## Assignment
Reproduce the material below only from the line with "Open the More Shelves row label" to the line with "The height and", both included, keeping each line exact and dropping the pictures.

## Dataset extract
◆ ◆ ◆ ◆ ◆

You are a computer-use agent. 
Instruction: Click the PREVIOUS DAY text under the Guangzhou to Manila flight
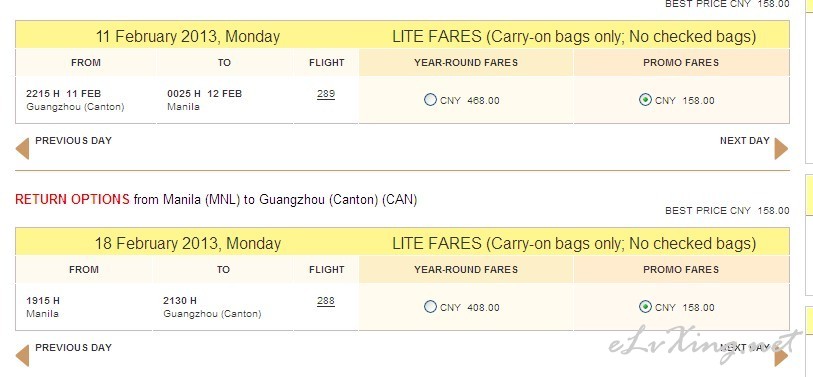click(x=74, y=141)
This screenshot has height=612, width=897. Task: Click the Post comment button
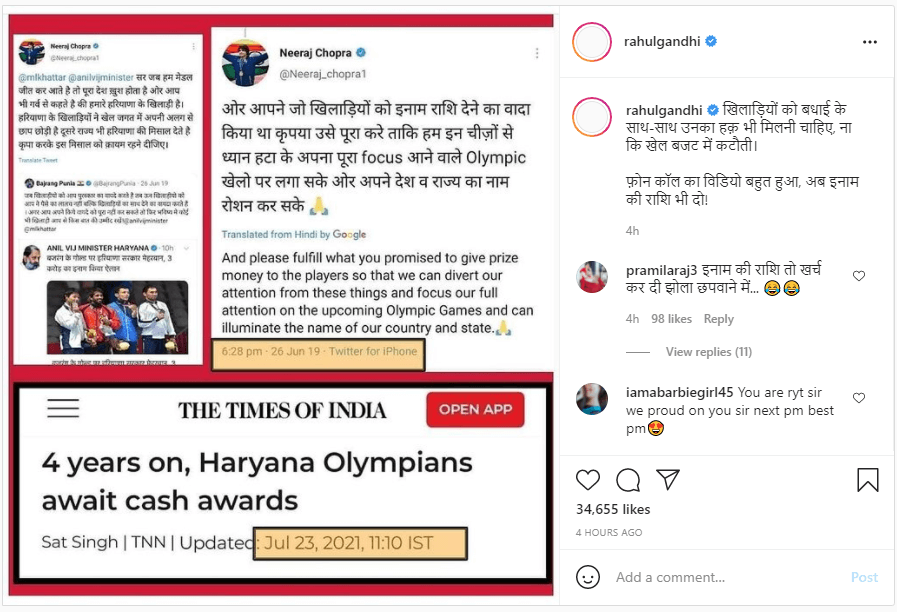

◆ ◆ ◆ ◆ ◆

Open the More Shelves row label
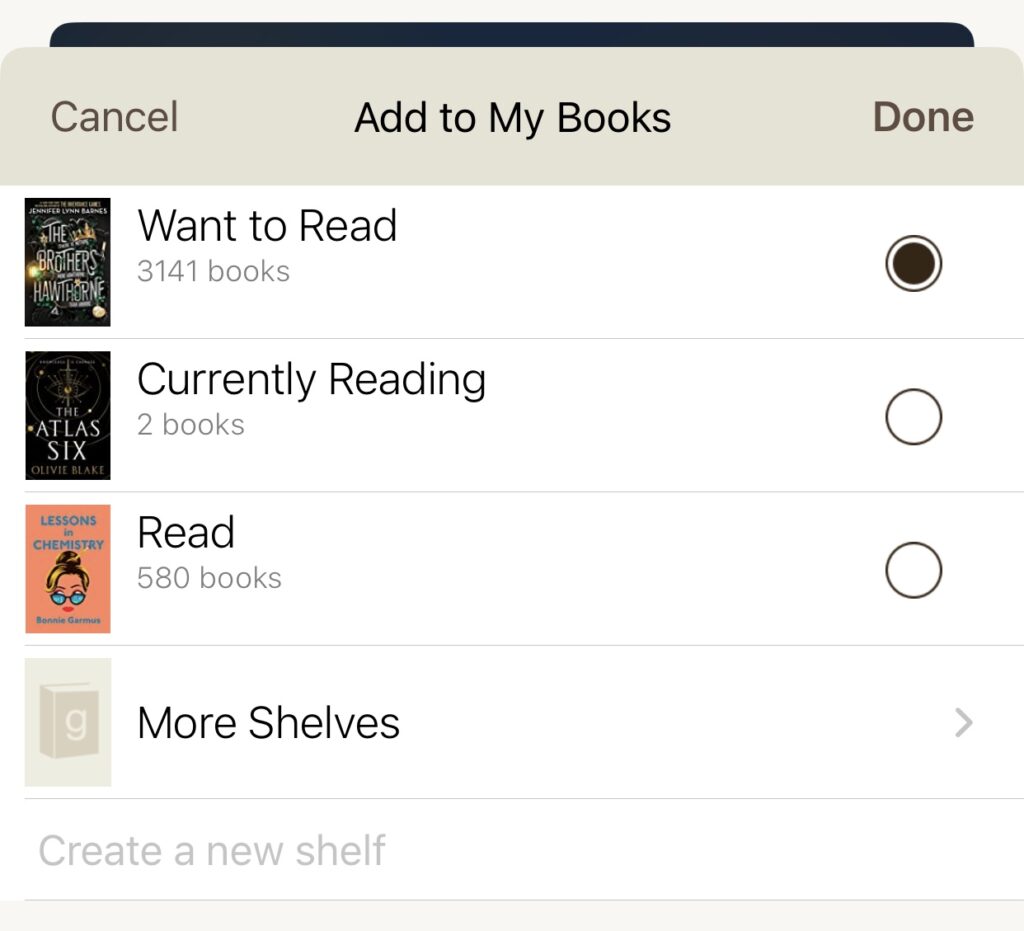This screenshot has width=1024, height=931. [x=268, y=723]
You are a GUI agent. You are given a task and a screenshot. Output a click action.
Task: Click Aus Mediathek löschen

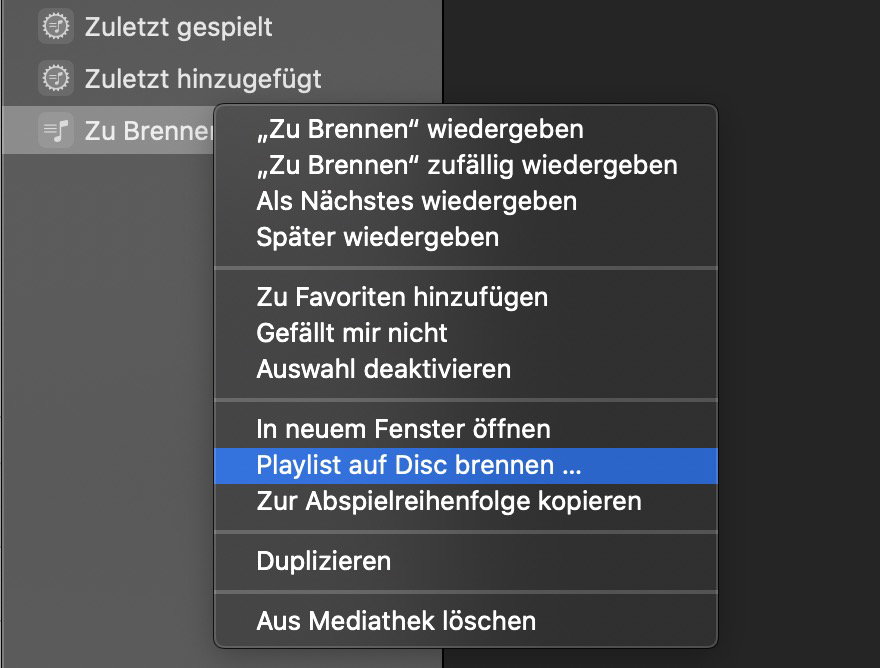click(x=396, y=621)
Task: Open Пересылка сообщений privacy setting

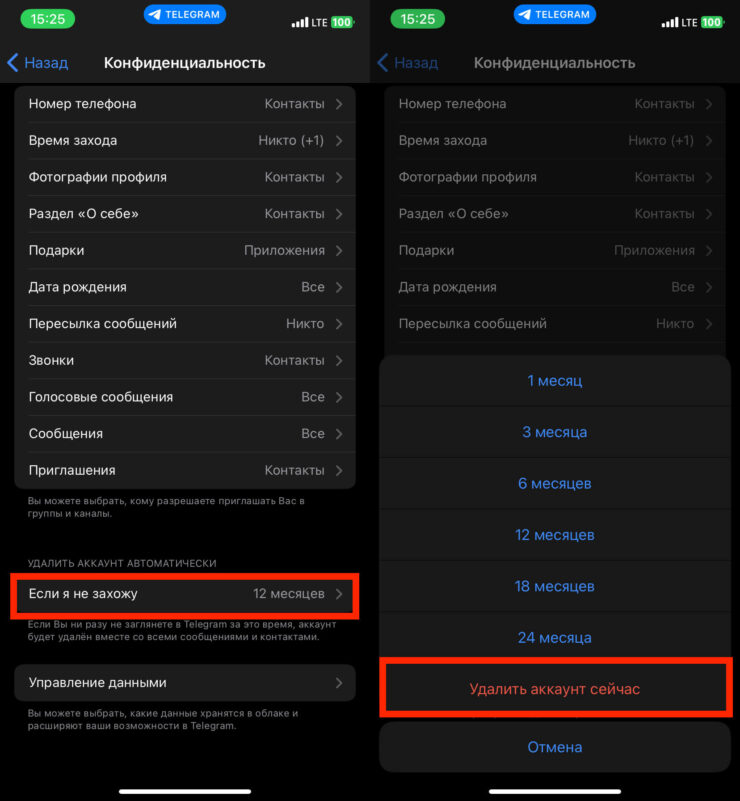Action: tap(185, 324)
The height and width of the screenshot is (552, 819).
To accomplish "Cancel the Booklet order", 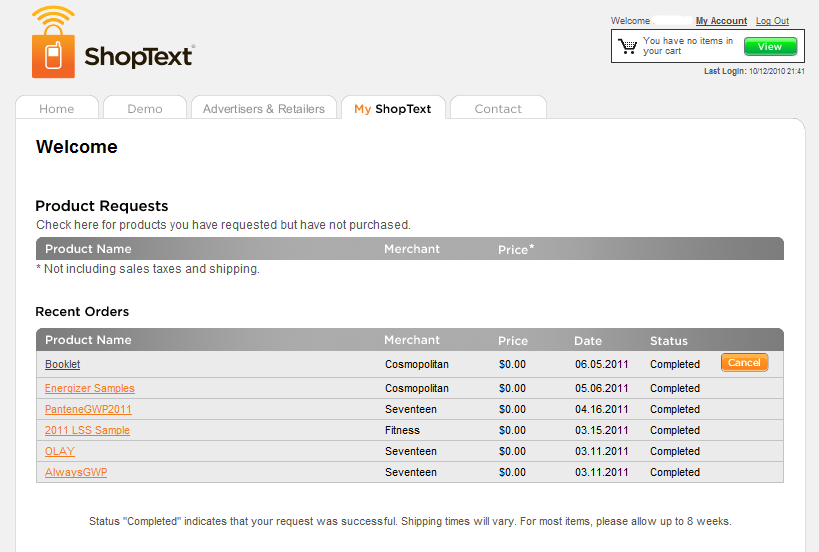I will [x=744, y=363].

◆ ◆ ◆ ◆ ◆

## Solved problem
Open the More Shelves row label
This screenshot has width=1024, height=931. [x=268, y=723]
You are a GUI agent. You are given a task and a screenshot. Output a click action.
Task: Click Aus Mediathek löschen

click(x=396, y=621)
Task: Open Пересылка сообщений privacy setting

Action: tap(185, 324)
The height and width of the screenshot is (552, 819).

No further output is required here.